DOYLESTOWN, Penn. - A skull found nearly four decades ago on the banks of the Delaware River has been identified thanks to advanced forensic testing which matched a man’s remains to his daughter, who currently lives in Florida.
Using forensic genetic genealogy, the investigation found that the skull belonged to Richard Thomas Alt, who was 31 years old when he was reported missing to the Trenton Police Department in early 1985.
At the time of his disappearance, Alt and his girlfriend were suspected homicide victims in New Jersey. Her body was discovered in April 1985 in the Delaware River; Alt was last seen on Christmas Eve in 1984 by his parents.
"I can’t even imagine wondering and worrying about a lost family member for even a day, let alone for 37 years. That wait is now over for Mr. Alt’s family," Bucks County District Attorney Weintraub said in a statement Monday. "I’m just glad that we could give them some peace of mind with this identification, and the eventual return of his remains to his family."

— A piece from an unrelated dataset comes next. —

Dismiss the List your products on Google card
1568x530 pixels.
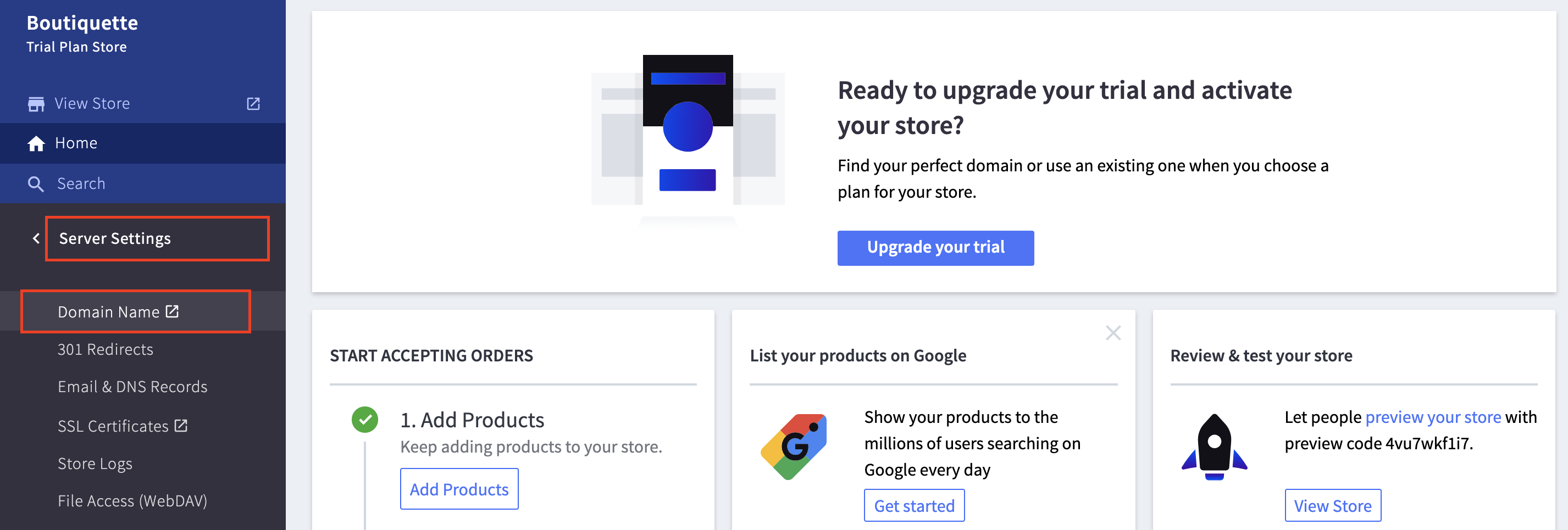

Police originally launched an investigation in June 1986, after the human skull was found by a fisherman on the banks of the Delaware River near the Morrisville boat ramp, according to officials.
The fisherman brought the skull to police, but it would not fall into the possession of county detectives until October 2019 during a probe of a homicide investigation.
The Bucks County Coroner’s Office entered the skull into the National Missing and Unidentified Persons System (NamUs) database, and last year, detectives retrieved the skull from the Coroner’s Office and sent it to Othram, Inc. in Texas, for forensic genealogy testing.
Earlier this year, officials from Othram contacted detectives and told them they found a possible match to the skull on a public genealogy database where users can upload their DNA profile. A subsequent test comparing a 49-year-old woman's full DNA results with Alt's and confirmed a parent-child relationship.
The woman told Detectives she was 11 years old when her father, Richard Thomas Alt, went missing in Trenton.
"This would not have been possible but for the technical expertise that Othram provided to us, for free," Weintraub said. "I hope that this powerful combination of technology and genealogy becomes the template for solving cold and current cases now and in the future."
Alt's case was never solved. Authorities said they consider their investigation into Alt's death and disappearance "closed due to lack of evidence of any crime being committed in Bucks County."
This story was reported from Los Angeles.